What the exercise asks: Check each line of the data for "showing" and select those that have it.

Record set:
◇ ◇ ◇
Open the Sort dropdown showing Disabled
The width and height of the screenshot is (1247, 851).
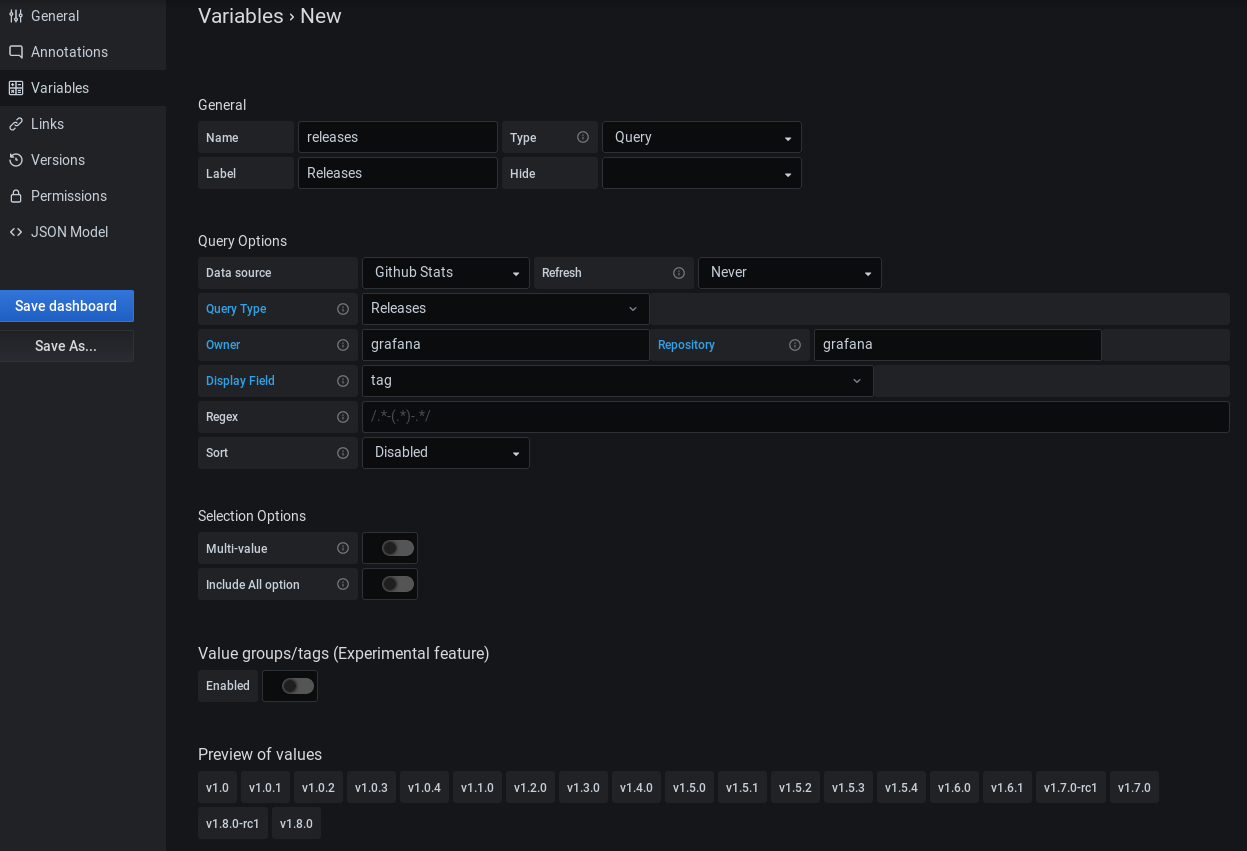[x=445, y=452]
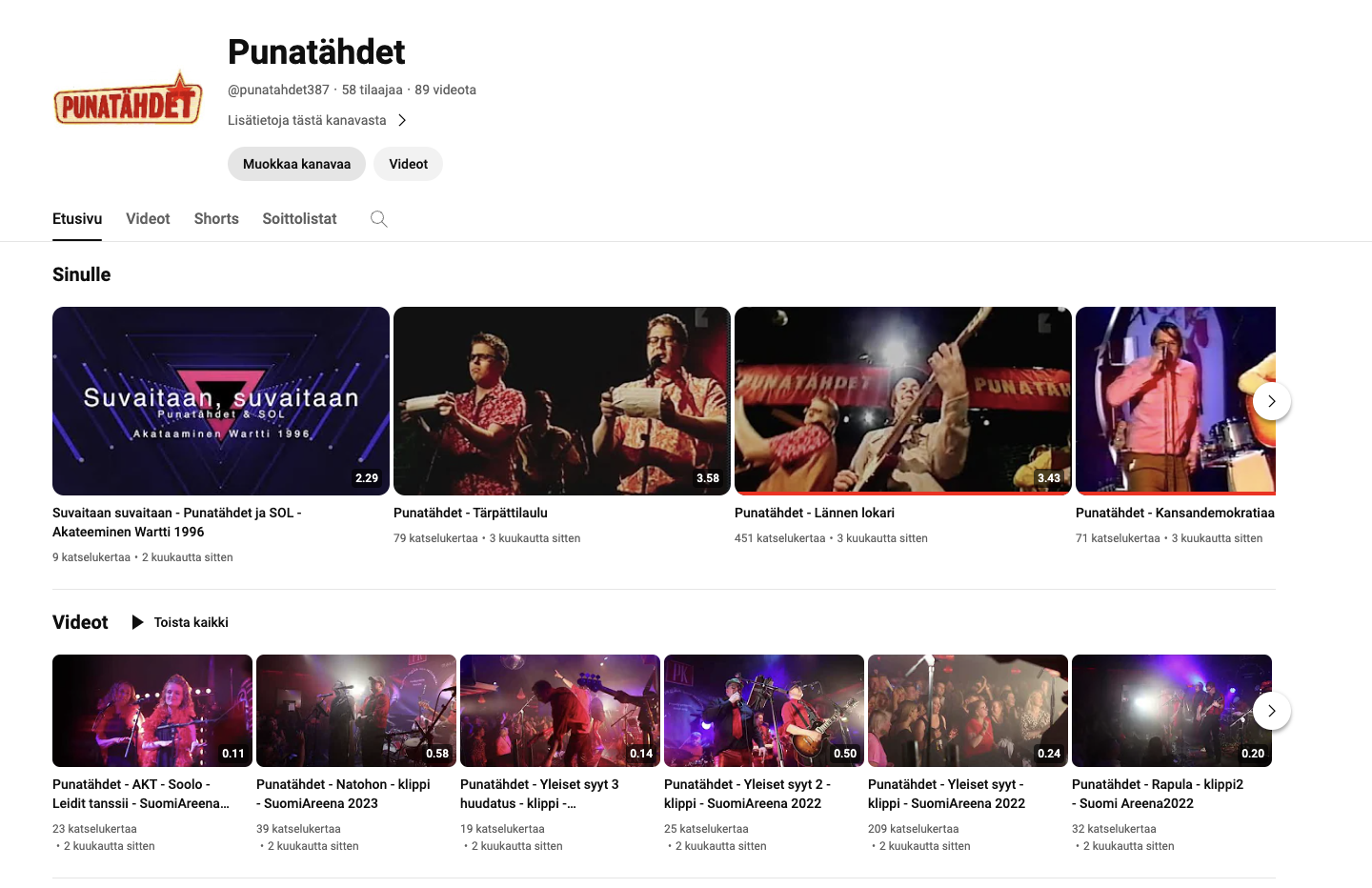Viewport: 1372px width, 888px height.
Task: Click the Videot pill button beside Muokkaa kanavaa
Action: coord(408,164)
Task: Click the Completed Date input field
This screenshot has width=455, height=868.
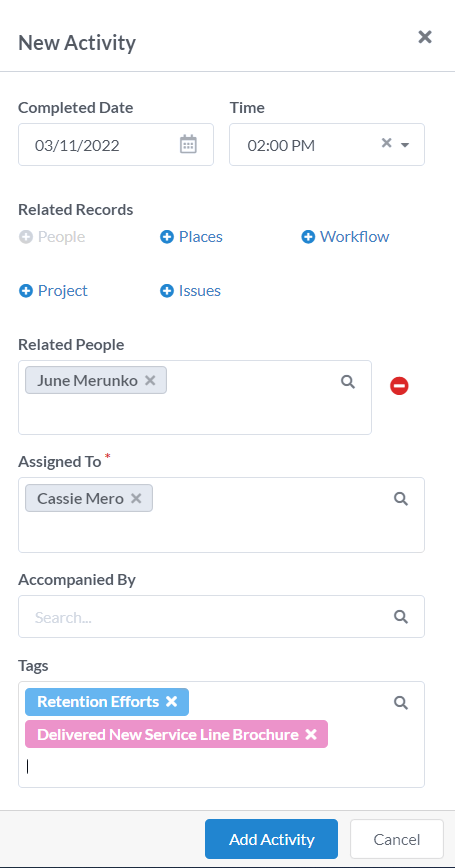Action: 116,144
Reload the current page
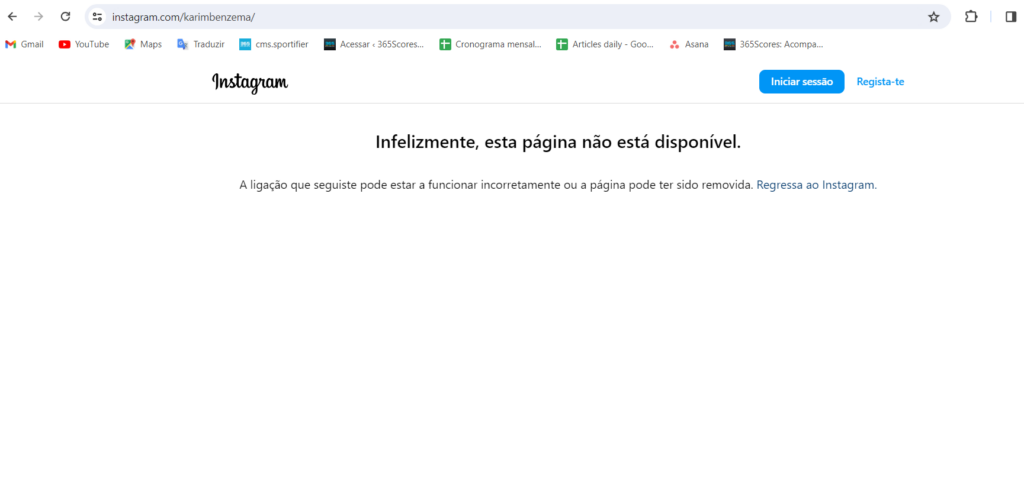The height and width of the screenshot is (484, 1024). click(x=66, y=17)
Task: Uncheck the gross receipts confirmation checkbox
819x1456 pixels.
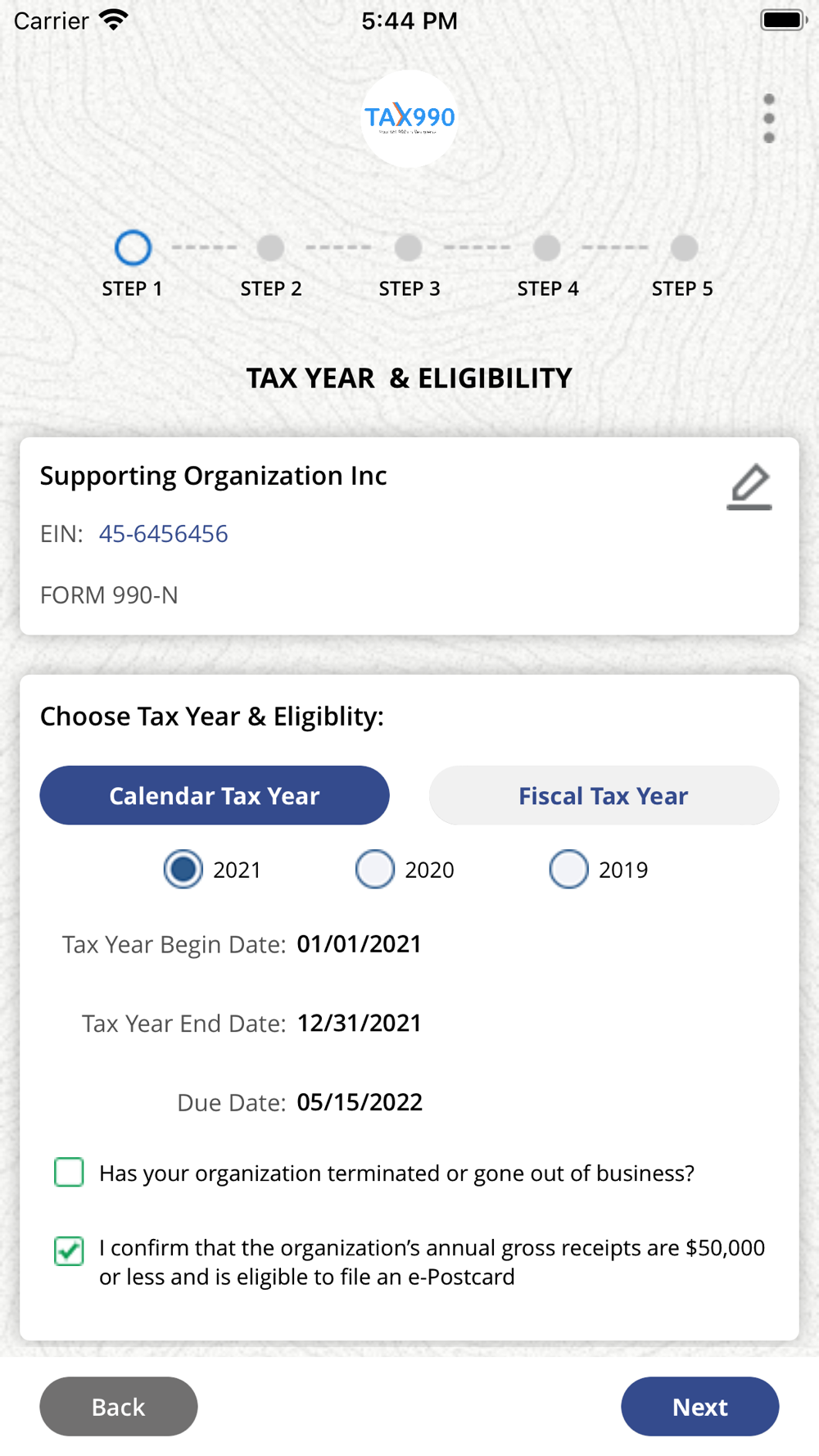Action: click(x=69, y=1250)
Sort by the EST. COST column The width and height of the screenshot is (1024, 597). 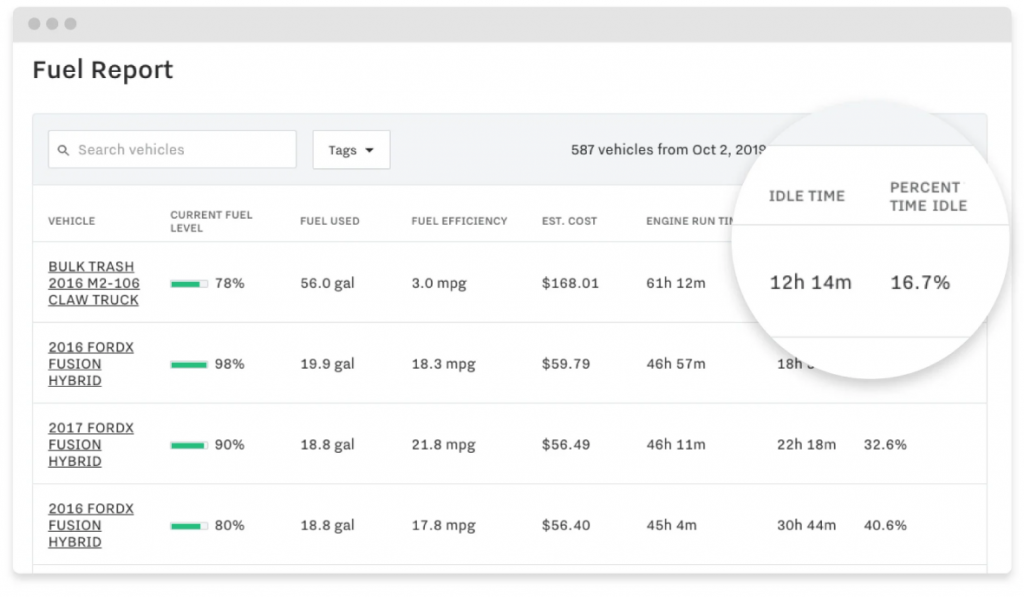pyautogui.click(x=568, y=221)
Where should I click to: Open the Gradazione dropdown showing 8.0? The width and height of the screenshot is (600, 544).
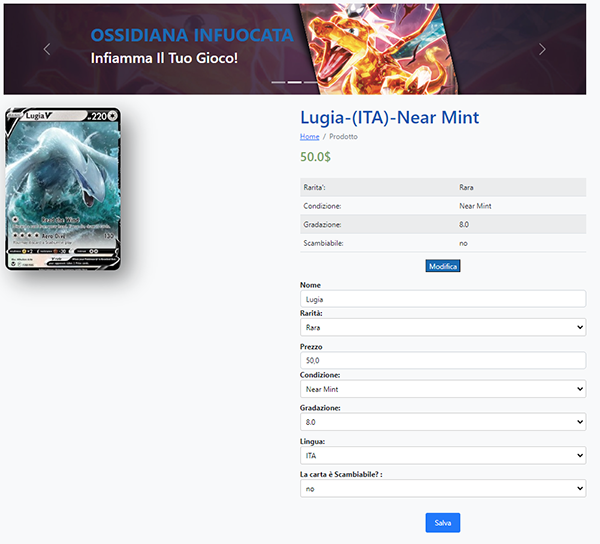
◇ ◇ ◇
Written reply:
Open the Sort dropdown showing Disabled
Where should I click to: Open the Gradazione dropdown showing 8.0? The width and height of the screenshot is (600, 544).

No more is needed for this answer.